The 2x lossless zoom works as advertised. I was skeptical, but at 2x the image holds up well with no obvious degradation. The 4x zoom in 4K, however, is a different story. I noticed the image soften, and some digital artifacts crept in.

Slow motion at 4K/240fps is stunning. With extended shutter speeds, I filmed traffic light trails at night and got genuinely dramatic results. But be warned: anything else in the frame gets blown out fast. Use this one intentionally and sparingly.

Portrait mode remains capped at 3K. For reels creators, who are a lot of you, that’s a legitimate drawback. The Pocket 3 had the same limitation, so it’s not a regression, but it’s a missed opportunity.

Stabilization

The 3-axis mechanical gimbal remains the Pocket line’s biggest weapon over action cameras and phones. And it’s still phenomenal.

Walking shots look like they were filmed on a dolly. I did a full run across a parking lot while filming myself, and the footage came out smooth enough to use without any additional stabilization in post.

But you still can’t assign gimbal mode switching to the new customizable button. You can assign gimbal recentering and gimbal lock, but not the actual mode toggle between Follow and Tilt Lock.

Autofocus

The Pocket 4 uses Dynamic Active Tracking. It prioritizes faces, then wider subjects. It works well for solo vlogging. My face stayed in focus consistently throughout every talking-to-camera clip I filmed.

It has the Spotlight Follow mode, which lets you lock onto a specific subject in a crowded frame, which is useful at events. On the other hand, Dynamic Framing gives you manual focus point control from nine central positions.

In practice, I left it in the default automatic mode 90% of the time and had no errors. There were a couple of brief hunting moments in low-light transitions, but nothing that ruined a shot.

Audio/Mic Quality

Built-in microphone audio is decent for casual use. Vocal Boost mode, found in the Pro settings, does a good job of cutting background noise and enhancing voice clarity. I tested it at a busy street market, and it made a noticeable difference.

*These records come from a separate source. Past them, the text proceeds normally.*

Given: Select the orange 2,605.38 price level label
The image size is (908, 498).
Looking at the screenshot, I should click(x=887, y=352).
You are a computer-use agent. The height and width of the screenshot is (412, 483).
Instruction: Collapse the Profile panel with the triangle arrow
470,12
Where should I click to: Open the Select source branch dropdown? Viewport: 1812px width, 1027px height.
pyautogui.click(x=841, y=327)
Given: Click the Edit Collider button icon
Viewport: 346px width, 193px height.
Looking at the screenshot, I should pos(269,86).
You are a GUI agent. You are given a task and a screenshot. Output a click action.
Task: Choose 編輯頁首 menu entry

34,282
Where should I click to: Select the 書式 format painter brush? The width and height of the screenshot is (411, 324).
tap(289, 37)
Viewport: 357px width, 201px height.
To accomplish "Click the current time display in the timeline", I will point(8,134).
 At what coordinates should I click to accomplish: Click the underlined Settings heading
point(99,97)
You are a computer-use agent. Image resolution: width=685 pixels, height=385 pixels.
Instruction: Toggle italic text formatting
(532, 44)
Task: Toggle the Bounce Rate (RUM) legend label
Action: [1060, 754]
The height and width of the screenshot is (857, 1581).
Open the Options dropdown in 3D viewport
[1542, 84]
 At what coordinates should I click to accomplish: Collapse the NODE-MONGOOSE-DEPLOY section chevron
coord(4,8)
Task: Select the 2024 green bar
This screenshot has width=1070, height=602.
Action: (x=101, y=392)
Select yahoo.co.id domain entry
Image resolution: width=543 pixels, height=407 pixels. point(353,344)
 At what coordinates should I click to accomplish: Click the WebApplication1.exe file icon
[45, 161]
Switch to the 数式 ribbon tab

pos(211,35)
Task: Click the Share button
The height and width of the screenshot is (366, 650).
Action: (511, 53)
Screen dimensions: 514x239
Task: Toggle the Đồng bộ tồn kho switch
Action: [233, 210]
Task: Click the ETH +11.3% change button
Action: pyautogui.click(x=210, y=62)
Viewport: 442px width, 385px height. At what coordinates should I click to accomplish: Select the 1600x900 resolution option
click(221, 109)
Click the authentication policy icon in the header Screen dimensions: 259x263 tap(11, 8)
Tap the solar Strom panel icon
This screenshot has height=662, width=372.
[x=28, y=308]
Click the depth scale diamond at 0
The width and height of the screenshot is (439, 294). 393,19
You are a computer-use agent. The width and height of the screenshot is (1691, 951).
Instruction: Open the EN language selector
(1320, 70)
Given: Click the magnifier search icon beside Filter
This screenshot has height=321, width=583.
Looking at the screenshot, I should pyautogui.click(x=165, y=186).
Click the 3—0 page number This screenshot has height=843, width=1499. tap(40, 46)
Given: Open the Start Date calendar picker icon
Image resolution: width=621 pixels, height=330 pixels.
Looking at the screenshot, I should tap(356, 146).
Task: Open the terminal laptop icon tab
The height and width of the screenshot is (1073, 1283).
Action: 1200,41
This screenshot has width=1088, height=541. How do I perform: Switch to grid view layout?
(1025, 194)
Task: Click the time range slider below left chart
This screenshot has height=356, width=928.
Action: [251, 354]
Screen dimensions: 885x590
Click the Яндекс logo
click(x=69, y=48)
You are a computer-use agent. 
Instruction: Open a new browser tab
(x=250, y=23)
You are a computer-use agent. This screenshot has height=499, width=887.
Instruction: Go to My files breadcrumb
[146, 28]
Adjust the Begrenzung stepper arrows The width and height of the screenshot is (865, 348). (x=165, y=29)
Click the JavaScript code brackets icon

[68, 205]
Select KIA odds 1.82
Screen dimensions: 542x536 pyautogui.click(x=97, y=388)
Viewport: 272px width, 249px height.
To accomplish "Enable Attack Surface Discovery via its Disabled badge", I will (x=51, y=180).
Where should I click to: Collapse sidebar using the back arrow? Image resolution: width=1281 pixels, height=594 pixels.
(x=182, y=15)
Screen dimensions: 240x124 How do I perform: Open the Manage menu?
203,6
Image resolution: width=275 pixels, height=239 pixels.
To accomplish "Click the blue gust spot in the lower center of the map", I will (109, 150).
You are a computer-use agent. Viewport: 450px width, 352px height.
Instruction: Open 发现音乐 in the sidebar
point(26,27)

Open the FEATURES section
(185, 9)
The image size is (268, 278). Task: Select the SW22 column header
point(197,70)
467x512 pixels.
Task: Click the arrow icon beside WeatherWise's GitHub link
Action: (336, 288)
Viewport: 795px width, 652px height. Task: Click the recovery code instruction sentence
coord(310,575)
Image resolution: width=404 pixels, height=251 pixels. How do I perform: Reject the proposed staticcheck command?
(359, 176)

Audio Zoom is another mode, which boosts the audio of whoever you’re zoomed in on. It’s a nice concept. However, the performance is inconsistent. Amplifying low-quality source audio just gives you louder low-quality audio. So it is not a replacement for a proper microphone.

The App: DJI Mimo

The DJI Mimo app handles everything from device setup and firmware updates to live camera control and editing. It’s come a long way. The editing suite is genuinely capable for mobile. I put together a 90-second travel reel in about an hour, cutting clips, adding transitions, and syncing music, all on my phone. For quick turnaround content, it works.

Connectivity via Wi-Fi can be finicky. I had a few moments where the app took longer than expected to re-establish connection after switching between tasks on my phone. Not a dealbreaker, but worth knowing.

Should You Buy It?

Overall Score: 8.5 / 10

Here’s my verdict:

If you own a Pocket 3, don’t rush. The upgrades are meaningful on the Pocket 4. But they won’t transform your content overnight. Wait for the Pocket 4 to drop in price, or wait until your Pocket 3 gives up the ghost.

If you’re on a Pocket 2 or older, upgrade immediately. Osmo Pocket 4 is in a completely different league. And if you’re a first-time buyer looking for a vlogging camera, it is the best all-in-one option available right now. Nothing else at this size and price point combines stabilization, image quality, and ease of use the way this does.